You can use the Chi Square test in R to evaluate the association between two categorical variables. For the purposes of this exercise, we’re going to use a common marketing application – what % of a group of prospects accepted a new offer that we are testing?
Assume we have a larger data set (every prospect and their information, including if they responded). We can boil this down to a high level table that summarizes our count of records. We will feed this into the chi-square test in R to assess if there is a statistically significant relationship between the two categorical variables.
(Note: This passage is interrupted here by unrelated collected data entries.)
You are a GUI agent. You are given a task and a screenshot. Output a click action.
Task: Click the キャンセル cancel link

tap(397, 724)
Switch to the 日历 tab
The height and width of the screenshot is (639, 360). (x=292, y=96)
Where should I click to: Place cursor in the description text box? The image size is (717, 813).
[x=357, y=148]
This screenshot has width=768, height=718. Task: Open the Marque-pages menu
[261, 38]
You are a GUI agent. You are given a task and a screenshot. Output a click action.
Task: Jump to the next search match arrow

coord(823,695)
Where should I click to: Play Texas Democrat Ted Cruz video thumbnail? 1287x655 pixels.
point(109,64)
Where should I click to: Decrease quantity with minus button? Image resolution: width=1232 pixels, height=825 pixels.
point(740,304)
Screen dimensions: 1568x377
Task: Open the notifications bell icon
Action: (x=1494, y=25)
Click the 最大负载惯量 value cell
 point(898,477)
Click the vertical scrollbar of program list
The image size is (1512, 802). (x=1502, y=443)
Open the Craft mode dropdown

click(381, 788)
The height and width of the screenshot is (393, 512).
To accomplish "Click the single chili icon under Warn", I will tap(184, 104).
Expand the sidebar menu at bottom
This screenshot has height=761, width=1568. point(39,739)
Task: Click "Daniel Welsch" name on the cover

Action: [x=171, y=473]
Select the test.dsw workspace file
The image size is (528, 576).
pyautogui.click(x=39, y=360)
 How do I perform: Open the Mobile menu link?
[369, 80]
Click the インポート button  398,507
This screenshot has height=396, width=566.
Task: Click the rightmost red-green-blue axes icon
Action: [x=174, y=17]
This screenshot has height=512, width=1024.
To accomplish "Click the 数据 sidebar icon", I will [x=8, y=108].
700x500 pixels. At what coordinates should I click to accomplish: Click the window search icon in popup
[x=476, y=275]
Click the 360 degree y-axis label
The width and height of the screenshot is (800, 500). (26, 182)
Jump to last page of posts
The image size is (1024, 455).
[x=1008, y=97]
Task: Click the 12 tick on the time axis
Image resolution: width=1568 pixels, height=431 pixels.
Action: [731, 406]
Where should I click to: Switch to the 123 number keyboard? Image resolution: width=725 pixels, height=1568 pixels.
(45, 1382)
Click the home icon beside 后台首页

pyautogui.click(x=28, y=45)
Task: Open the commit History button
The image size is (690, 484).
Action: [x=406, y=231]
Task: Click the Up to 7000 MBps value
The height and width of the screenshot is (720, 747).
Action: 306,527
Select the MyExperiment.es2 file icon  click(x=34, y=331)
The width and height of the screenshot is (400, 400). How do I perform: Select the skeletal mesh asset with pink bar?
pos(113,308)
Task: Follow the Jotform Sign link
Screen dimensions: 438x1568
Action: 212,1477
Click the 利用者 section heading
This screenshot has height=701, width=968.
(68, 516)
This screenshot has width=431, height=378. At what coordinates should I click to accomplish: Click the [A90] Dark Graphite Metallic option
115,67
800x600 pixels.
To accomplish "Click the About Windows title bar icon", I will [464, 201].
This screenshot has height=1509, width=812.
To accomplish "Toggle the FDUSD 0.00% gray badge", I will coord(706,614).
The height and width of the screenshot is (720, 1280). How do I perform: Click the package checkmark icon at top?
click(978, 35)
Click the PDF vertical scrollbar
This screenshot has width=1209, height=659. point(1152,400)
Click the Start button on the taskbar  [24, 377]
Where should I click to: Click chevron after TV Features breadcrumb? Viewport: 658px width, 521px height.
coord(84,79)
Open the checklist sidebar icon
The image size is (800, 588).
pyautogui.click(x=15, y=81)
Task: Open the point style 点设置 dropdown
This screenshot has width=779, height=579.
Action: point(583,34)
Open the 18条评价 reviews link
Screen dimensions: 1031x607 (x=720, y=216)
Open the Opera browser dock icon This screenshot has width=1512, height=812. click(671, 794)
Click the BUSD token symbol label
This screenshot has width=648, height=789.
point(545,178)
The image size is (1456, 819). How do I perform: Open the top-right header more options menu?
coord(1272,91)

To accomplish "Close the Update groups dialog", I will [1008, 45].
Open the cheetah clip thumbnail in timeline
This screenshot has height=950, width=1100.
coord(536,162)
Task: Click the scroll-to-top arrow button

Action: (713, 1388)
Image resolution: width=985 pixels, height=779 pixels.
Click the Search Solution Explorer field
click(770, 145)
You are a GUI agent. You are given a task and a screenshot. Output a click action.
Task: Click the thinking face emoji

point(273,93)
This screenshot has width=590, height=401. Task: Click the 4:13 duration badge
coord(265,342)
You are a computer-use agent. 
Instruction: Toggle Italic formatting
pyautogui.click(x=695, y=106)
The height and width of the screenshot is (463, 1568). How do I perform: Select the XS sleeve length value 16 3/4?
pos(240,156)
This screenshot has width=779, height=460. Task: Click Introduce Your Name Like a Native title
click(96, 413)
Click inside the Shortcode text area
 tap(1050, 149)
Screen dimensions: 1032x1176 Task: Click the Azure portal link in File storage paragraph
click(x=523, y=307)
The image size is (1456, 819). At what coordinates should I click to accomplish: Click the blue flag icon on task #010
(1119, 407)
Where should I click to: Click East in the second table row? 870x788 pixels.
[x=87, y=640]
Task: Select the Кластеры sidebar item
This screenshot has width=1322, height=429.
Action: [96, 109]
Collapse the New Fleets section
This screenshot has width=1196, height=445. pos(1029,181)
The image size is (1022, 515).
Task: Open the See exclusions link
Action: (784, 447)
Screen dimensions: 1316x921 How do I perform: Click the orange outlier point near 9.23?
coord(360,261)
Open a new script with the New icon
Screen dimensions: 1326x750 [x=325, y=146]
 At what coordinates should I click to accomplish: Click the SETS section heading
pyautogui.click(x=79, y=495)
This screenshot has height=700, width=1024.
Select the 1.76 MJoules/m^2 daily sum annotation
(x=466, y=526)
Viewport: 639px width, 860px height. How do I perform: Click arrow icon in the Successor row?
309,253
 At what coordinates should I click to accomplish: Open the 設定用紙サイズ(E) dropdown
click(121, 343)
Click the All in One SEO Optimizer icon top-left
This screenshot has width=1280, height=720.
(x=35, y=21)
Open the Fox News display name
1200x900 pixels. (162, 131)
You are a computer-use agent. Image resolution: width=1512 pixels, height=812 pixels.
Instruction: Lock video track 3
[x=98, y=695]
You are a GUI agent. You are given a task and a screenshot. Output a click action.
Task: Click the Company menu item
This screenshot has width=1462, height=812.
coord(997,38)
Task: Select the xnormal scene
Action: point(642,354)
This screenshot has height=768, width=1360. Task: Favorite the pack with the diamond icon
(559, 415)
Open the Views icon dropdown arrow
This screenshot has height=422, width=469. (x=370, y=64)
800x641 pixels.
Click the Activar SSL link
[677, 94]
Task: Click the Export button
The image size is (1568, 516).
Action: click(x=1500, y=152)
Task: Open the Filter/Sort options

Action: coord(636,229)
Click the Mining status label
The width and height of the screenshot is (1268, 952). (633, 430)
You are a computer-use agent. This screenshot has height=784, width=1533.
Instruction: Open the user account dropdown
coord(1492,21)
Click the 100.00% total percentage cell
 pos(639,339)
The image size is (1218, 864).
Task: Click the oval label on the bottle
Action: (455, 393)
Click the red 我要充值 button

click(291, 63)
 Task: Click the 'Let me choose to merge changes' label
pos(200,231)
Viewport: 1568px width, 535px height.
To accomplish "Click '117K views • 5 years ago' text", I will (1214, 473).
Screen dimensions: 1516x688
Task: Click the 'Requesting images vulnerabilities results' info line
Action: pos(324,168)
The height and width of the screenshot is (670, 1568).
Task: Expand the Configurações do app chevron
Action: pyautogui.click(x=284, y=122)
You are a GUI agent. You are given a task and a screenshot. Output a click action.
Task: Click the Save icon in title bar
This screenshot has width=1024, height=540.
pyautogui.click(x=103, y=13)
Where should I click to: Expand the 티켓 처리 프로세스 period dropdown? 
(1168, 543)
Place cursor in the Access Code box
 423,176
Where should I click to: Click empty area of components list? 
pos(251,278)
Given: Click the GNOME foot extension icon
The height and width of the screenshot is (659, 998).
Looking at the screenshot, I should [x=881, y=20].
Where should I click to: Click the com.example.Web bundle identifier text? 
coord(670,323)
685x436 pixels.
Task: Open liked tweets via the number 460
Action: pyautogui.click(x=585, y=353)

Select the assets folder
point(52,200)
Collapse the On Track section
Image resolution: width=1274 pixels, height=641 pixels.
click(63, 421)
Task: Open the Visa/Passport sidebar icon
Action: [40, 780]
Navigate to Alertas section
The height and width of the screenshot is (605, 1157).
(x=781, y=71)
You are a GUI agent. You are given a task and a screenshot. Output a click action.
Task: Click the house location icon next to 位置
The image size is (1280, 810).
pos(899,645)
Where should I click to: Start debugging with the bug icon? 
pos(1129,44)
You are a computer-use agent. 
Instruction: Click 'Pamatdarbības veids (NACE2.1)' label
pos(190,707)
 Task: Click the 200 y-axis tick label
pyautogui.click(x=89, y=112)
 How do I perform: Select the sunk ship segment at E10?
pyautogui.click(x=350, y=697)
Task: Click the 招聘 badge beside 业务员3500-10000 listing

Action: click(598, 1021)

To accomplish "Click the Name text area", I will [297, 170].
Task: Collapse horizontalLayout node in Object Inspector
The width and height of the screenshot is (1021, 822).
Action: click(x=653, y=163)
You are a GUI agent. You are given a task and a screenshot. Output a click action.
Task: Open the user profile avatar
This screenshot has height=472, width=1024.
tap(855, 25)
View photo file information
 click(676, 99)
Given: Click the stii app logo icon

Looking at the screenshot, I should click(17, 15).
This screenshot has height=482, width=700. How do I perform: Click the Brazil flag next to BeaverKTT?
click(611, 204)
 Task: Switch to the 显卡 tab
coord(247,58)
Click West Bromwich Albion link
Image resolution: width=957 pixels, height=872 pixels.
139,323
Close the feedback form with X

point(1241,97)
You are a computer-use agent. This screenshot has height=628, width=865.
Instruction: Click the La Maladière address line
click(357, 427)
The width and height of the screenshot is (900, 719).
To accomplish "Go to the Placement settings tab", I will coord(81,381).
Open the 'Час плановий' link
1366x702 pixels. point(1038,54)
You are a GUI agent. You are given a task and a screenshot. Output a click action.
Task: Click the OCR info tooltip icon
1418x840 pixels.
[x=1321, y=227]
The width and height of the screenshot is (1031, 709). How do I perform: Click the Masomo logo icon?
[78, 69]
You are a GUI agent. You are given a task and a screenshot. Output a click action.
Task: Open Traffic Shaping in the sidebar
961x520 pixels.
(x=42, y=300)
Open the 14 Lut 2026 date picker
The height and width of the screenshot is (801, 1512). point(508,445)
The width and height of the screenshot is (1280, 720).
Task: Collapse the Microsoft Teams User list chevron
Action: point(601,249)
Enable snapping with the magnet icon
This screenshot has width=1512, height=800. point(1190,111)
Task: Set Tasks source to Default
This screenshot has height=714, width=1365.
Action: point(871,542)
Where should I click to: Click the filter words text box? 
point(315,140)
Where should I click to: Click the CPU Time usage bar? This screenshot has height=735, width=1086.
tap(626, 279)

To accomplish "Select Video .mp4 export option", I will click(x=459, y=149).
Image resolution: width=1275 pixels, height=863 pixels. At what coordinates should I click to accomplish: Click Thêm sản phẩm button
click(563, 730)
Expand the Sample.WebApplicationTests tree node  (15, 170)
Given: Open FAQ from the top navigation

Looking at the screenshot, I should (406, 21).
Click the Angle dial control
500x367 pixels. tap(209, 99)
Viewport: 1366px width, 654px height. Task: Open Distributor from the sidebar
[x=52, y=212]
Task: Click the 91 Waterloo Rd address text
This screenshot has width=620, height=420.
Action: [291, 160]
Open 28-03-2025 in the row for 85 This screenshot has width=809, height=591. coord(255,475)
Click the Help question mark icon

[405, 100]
# Chi Square test in R example; data setup > recordcounts <- as.table(rbind(c(40, 5000), c(65, 5000))) > dimnames(recordcounts) <- list(offer = c("old","new"), outcome=c('accept','reject')) # Chi Square test in R example; inspect data > recordcounts outcome offer accept reject old 40 5000 new 65 5000 # Chi Square test in R example; run test > chisq.test(recordcounts) Pearson's Chi-squared test with Yates' continuity correction data: recordcounts X-squared = 5.424, df = 1, p-value = 0.01986
In review, we selected two groups of 5000 prospects (one for each offer). The offer was presented, resulting in a binary outcome (accept, reject). We tallied the number of each outcome into the table above.
Visual inspection suggests the new offer might have done well (yielded 65 acceptances against 40 acceptances with our current champion). But is this real or an artifact of chance? We run a chi-square test to gain perspective.
With a P value below .02, we will most likely accept that something worked. (Typical alpha is .05 or .025, depending on the standards of your employer).